My field is rhetoric, by which I mean the study of how we use discourse (usually words, but not always) to make stuff happen. I’m mainly interested in rhetoric and space/place, especially at the regional level. A lot of my research comes back again and again to the Great Plains, maybe because it’s my home, but also because it perennially faces difficult questions about what it means to consider a place a region and how that regional identity is leveraged in civic life. These themes of place and community almost always worm their way into every course I teach.
Like a lot of communication scholars, I think I wound up in the field by accident. The nice thing about rhetoric is that you can use it as an excuse to study just about anything. My initial dissertation proposal was on ancient Irish rhetoric, but some of those same themes led me yet again to studying the Great Plains.
What’s one of your favorite courses, topics, or specific texts to teach? Why?
Over the past couple of semesters I’ve realized that I cherish teaching Introduction to Humanities. Part of it is the flexibility of the course—“Introduction to Humanities” is a broad mandate, so it gives both my students and me the opportunity to play with ideas and explore possibilities. I use the idea of “place” as a central theme of the course. We read historians, geographers, communication scholars, poets, and more, but we use the place as a locus to see how different approaches ask different questions and yield different results.
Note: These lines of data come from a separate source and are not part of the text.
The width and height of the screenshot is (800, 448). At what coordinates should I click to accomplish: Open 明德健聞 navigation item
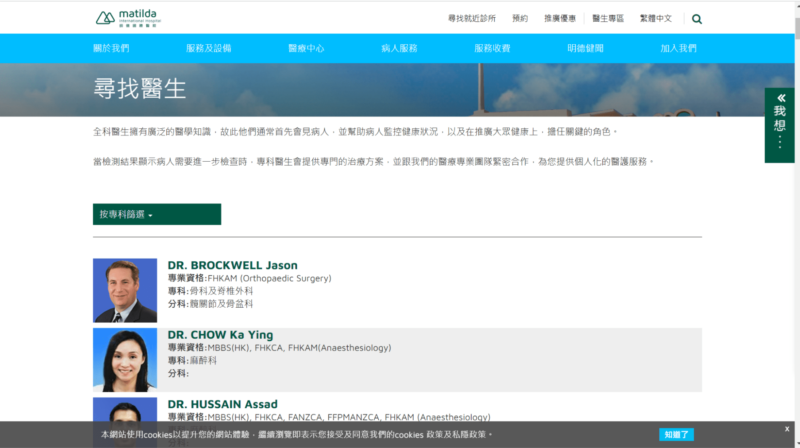point(585,48)
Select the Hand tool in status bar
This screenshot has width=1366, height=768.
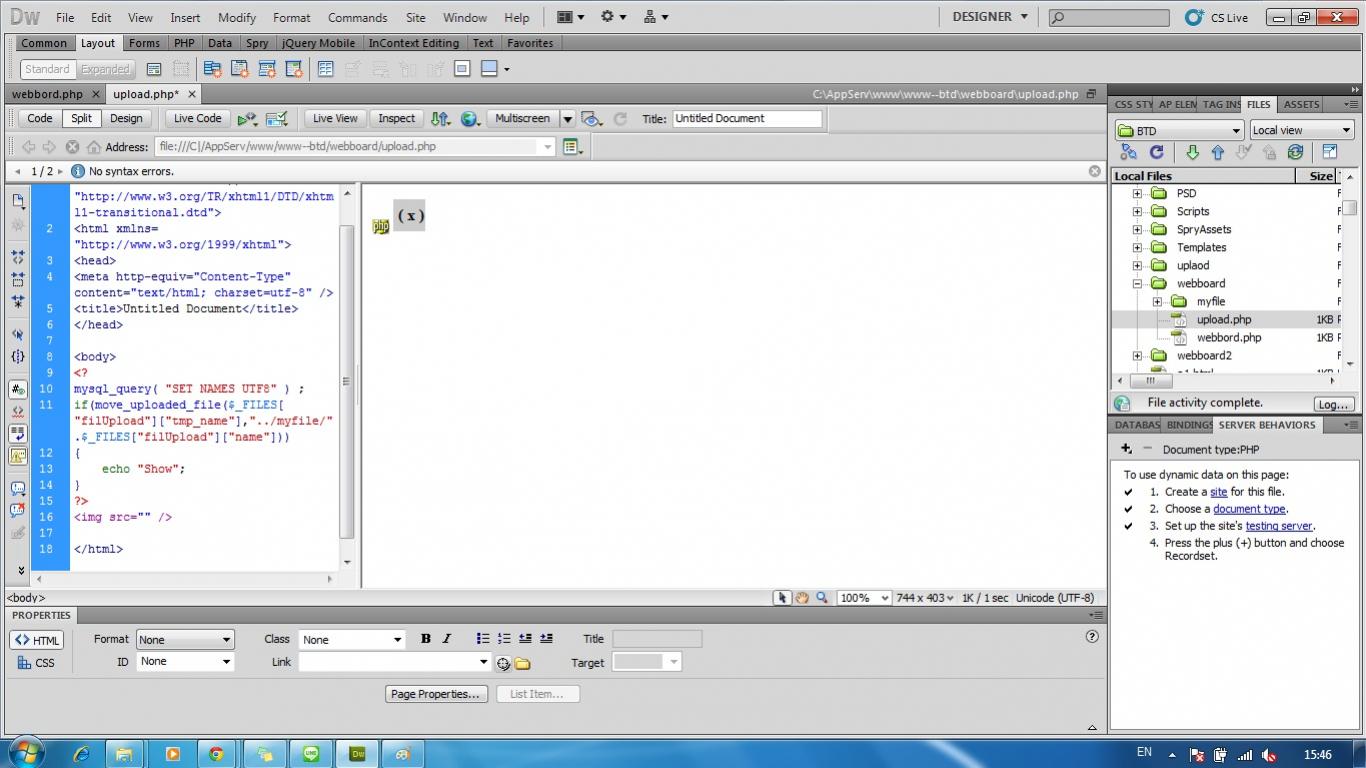(x=802, y=598)
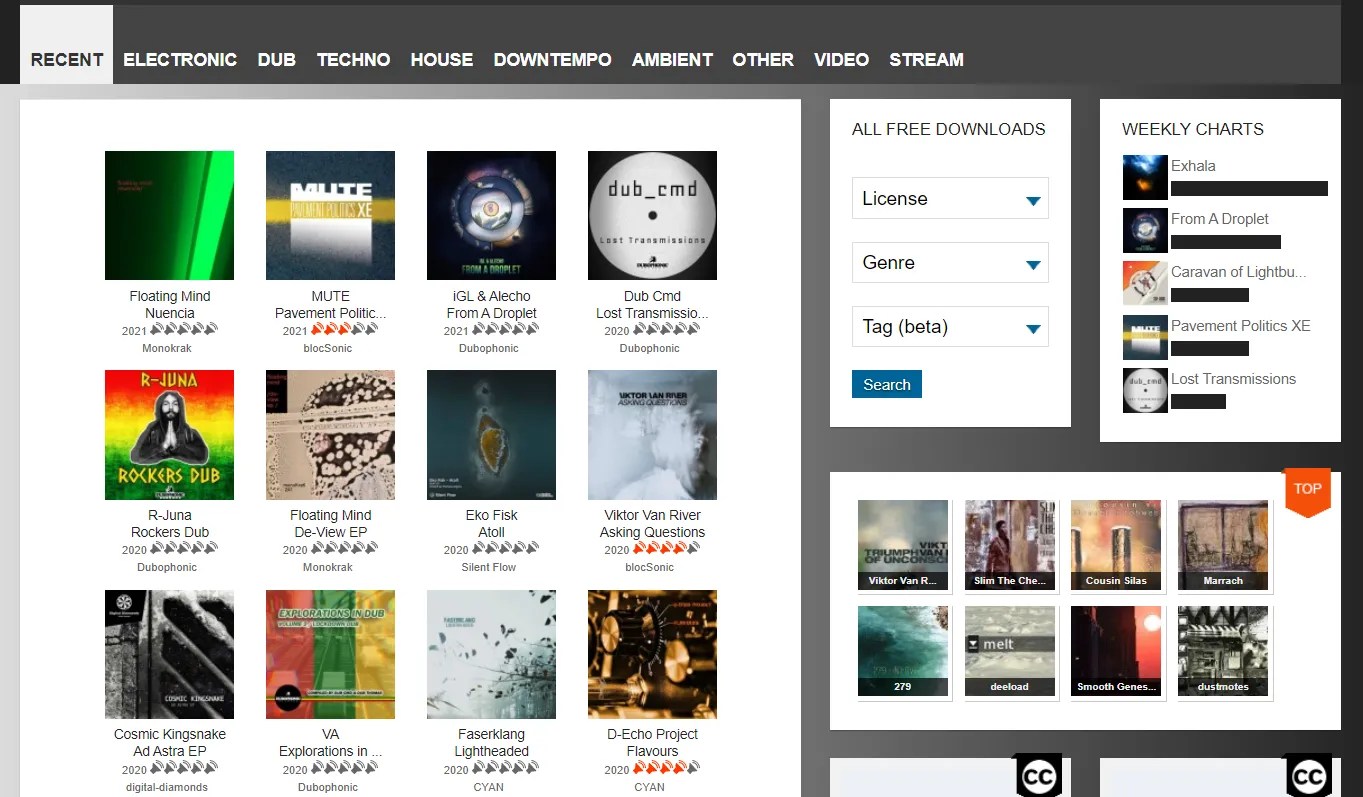
Task: Open the Dub Cmd Lost Transmissions cover
Action: (x=652, y=215)
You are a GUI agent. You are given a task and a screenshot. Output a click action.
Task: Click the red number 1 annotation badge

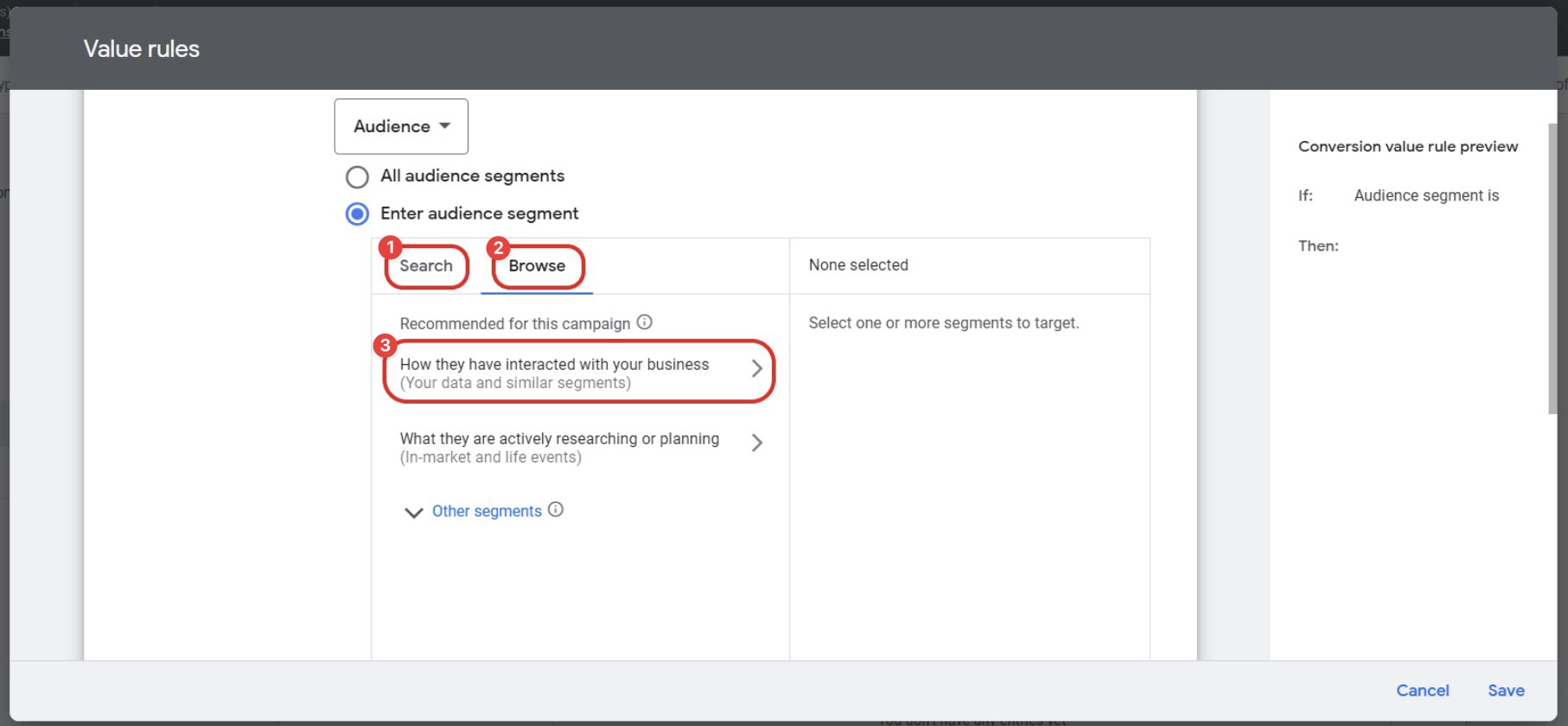click(390, 248)
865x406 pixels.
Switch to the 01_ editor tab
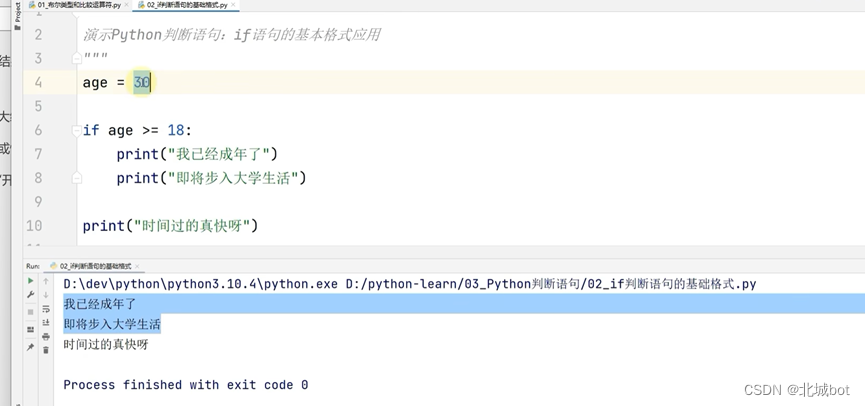(75, 5)
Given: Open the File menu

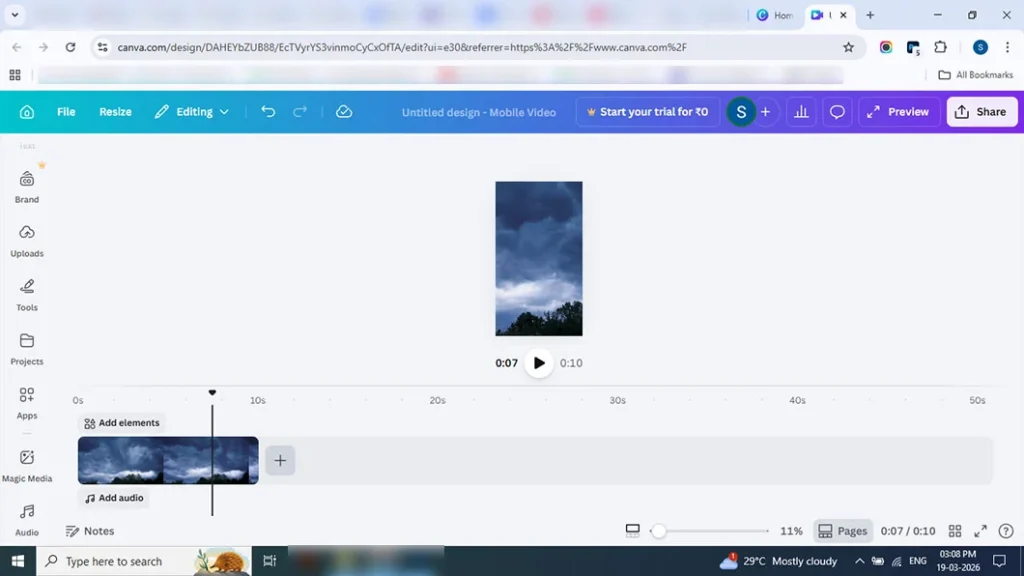Looking at the screenshot, I should (66, 112).
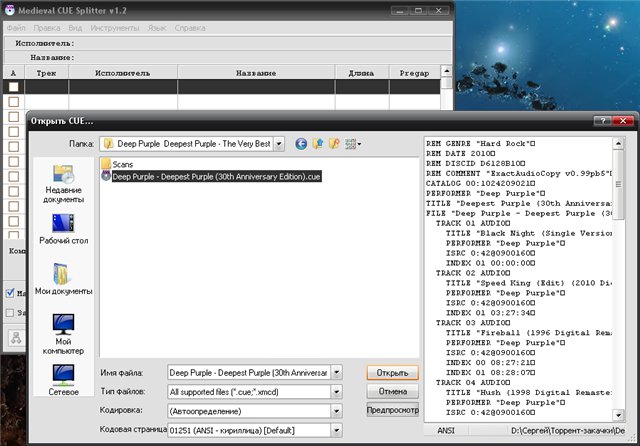The image size is (640, 446).
Task: Tick the first track row checkbox
Action: tap(14, 88)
All of my students have something to say about place, so it’s a great tool to make connections between fields, including STEM fields. And, of course, because it’s so broad, if I read something interesting and want to talk about it in class, it’s pretty easy to find an opportunity to make it relevant!
What’s something you’ve done that you’re really proud of?
An article I published a couple years ago was cited in a book that was just published this month. The author, a geographer, called my a piece “a thoughtful analysis,” which is about as high a compliment as I can ask for.

What is a book, movie, or another work of art or media you’ve enjoyed recently that you would like to recommend?
I’m just finishing a book titled Famine Pots: The Choctaw-Irish gift exchange, 1847-present. It is a series of essays, poems, and meditations on one of the most profound gifts in history: in 1847, members of the Choctaw Nation took up a collection to send to Ireland to provide relief during the Irish Famine. They ultimately sent $172 (some sources say $721), or about $5,000 today. This happened just a few years after the Choctaw were forcibly relocated to Oklahoma from their homelands in the south-eastern US, an act of ethnic cleansing commonly called “The Trail of Tears.” It’s a haunting read and raises a host of interesting questions about what connects people and places.
Tell us something about yourself outside of work. What do you enjoy doing? What’s a detail about you that your students might not already know?
Over the past year or so, I’ve taken up woodworking, using almost exclusively hand tools. Since January I’ve been working on a traditional English-style woodworking bench, which I’ll hopefully complete by the end of this semester. It has been a good reminder that the first step to being good at something is to be quite bad at it for some time.